Bahwa sumber daya manusia yang unggul dan berkualitas dihasilkan dari masyarakat yang memiliki kemampuan literasi yang baik.
Bahwa untuk meningkatkan literasi masyarakat menjadi tanggung jawab bersama dari berbagai pemangku kepentingan yang ada di provinsi, kabupaten/kota hingga desa/kelurahan.
Bahwa untuk memperkuat upaya peningkatan literasi masyarakat menjadi tanggung jawab bersama dari berbagai pemangku kepentingan yang ada di provinsi, kabupaten/kota hingga desa/kelurahan.
Bahwa Transformasi Perpustakaan Berbasis Inklusi Sosial merupakan salah satu solusi meningkatkan literasi masyarakat melalui layanan yang kreatif, inovatif, dan sesuai kebutuhan masyarakat.

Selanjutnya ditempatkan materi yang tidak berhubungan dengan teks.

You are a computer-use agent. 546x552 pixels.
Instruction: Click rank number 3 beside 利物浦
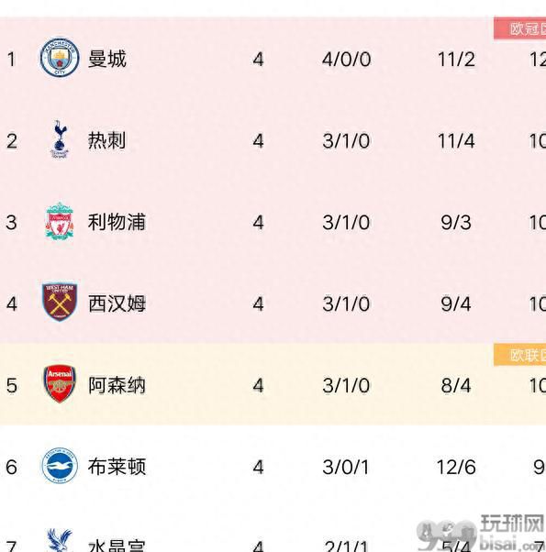coord(11,223)
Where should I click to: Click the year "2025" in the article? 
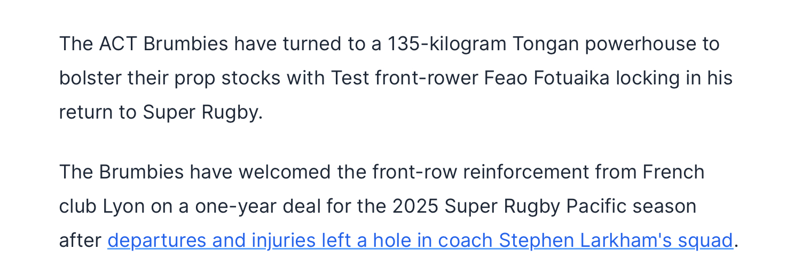tap(415, 206)
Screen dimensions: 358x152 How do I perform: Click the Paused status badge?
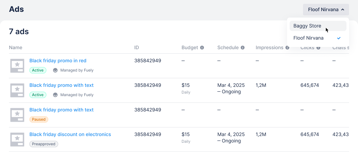pyautogui.click(x=39, y=119)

Bahwa sinergi dan kolaborasi lintas sektor yang telah dilakukan melalui perpustakaan mendorong perluasan dan keberlanjutan penguatan literasi masyarakat.
Melalui pertemuan ini, diharapkan kolaborasi lintas sektor dapat semakin kuat, memastikan arah gerak bersama untuk mewujudkan perpustakaan yang lebih relevan dan berdampak positif bagi masyarakat luas. (Adv/kh///).